BACA JUGA :  Disdikbud Bireuen Adakan Pegelaran Pasar Seni

“Untuk sementara, bantuan yang diberikan difokuskan pada pembersihan sekolah. Sementara untuk fasilitas lain yang mengalami kerusakan, kami berharap ke depan juga akan ada perhatian dan bantuan lanjutan,” ungkapnya.

Menurut Muslim, kebijakan membuka sekolah pada awal Januari dilakukan dengan mempertimbangkan kondisi riil di lapangan.

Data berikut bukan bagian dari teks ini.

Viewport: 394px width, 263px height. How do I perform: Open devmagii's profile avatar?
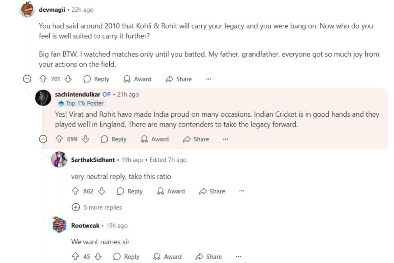(27, 10)
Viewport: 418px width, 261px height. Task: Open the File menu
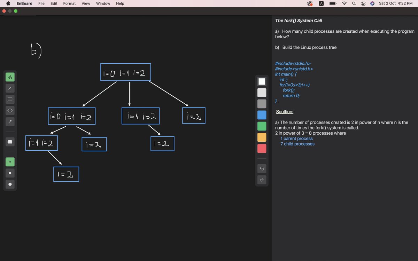(41, 3)
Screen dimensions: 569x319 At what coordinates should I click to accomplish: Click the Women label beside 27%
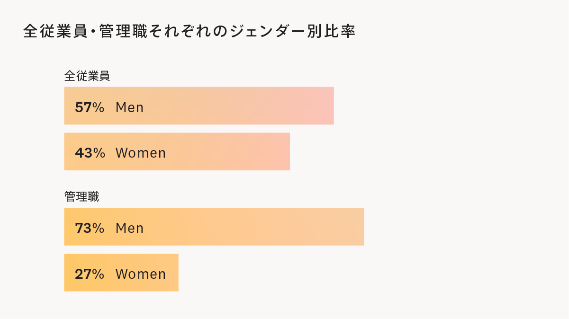coord(141,274)
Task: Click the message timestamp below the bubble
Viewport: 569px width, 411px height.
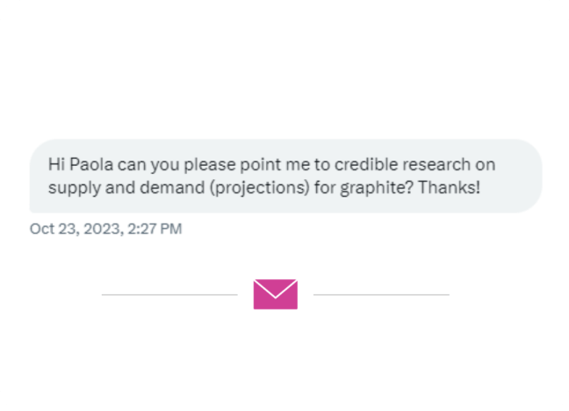Action: coord(105,229)
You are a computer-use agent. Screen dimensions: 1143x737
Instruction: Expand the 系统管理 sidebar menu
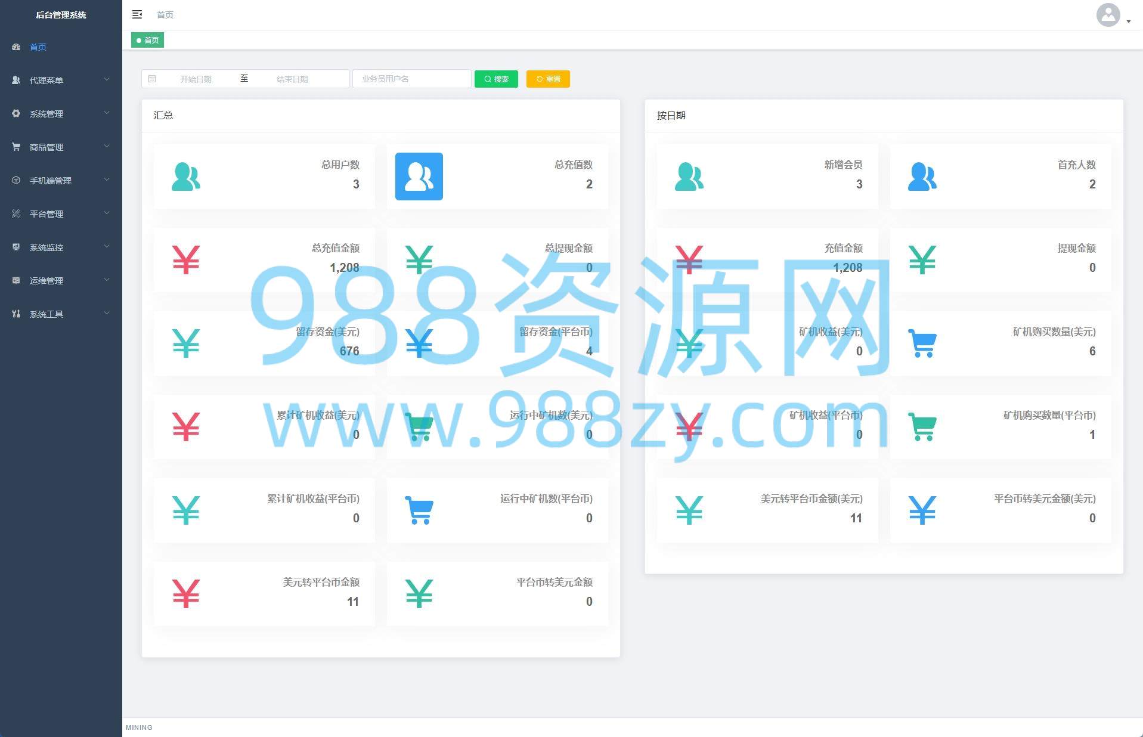pos(61,113)
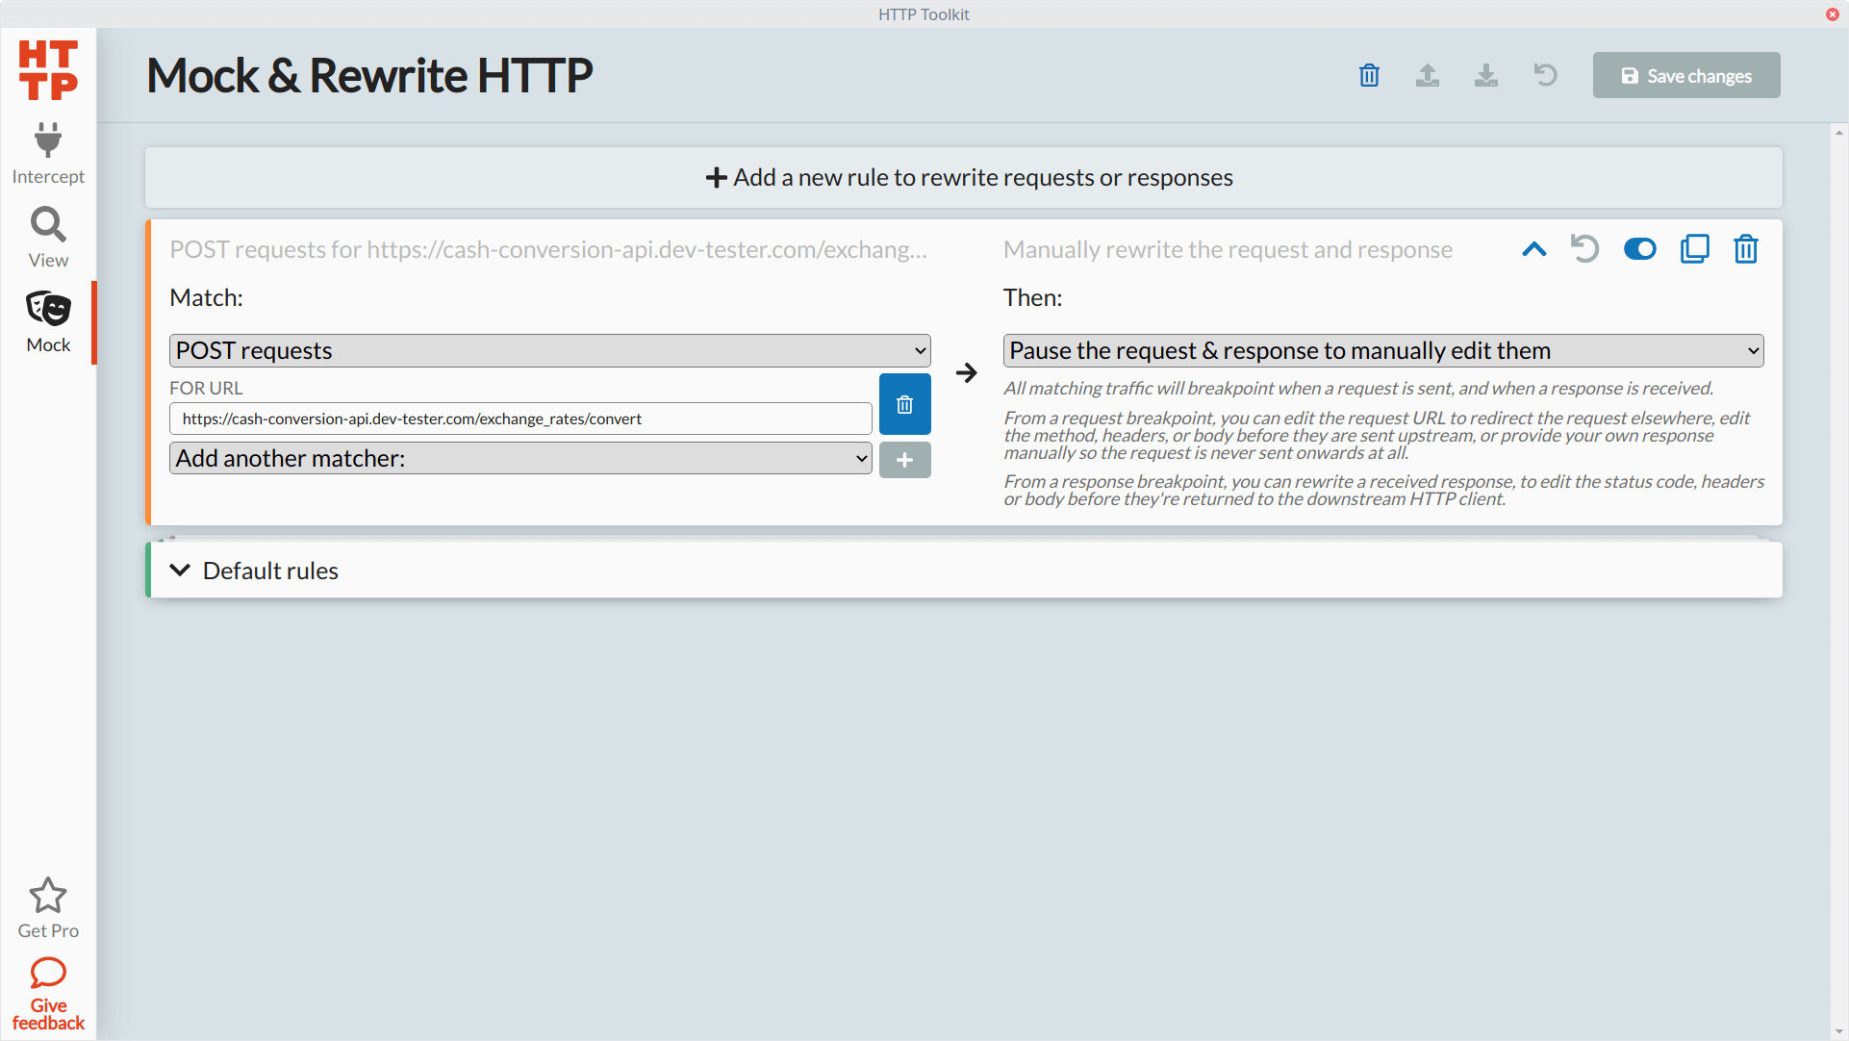
Task: Collapse the rule using the up chevron
Action: coord(1534,249)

Oleh karena itu, pelaksanaan kegiatan di sekolah akan disesuaikan dengan keadaan masing-masing satuan pendidikan, terutama yang terdampak cukup parah akibat banjir.

Selain fokus pada pemulihan sekolah, Disdikbud Kabupaten Bireuen juga merencanakan kegiatan gotong royong kemanusiaan yang akan difokuskan pada rumah-rumah guru yang terdampak banjir. Kegiatan ini akan melibatkan seluruh guru di Kabupaten Bireuen yang tidak terdampak bencana.

“Ini bukan sekadar membantu secara fisik, tetapi juga untuk mempererat tali silaturahmi, menumbuhkan rasa empati, serta menjaga kebersamaan dan kekompakan di lingkungan keluarga besar pendidikan,” jelasnya.

Muslim juga menyampaikan rasa keprihatinan yang mendalam terhadap sekolah-sekolah dan para guru yang terdampak musibah banjir. Namun demikian, ia mengajak seluruh insan pendidikan untuk tetap tabah dan menjadikan musibah ini sebagai pembelajaran kehidupan.

BACA JUGA :  Sangat Kekurangan, SDN Batu Layang Berharap Disdik Prioritaskan Bantuan RKB

“Kita sangat prihatin, tetapi semua ini adalah kehendak Allah SWT, bukan keinginan kita. Insya Allah, di balik musibah ini ada hikmah dan pelajaran berharga untuk kita semua,” tuturnya.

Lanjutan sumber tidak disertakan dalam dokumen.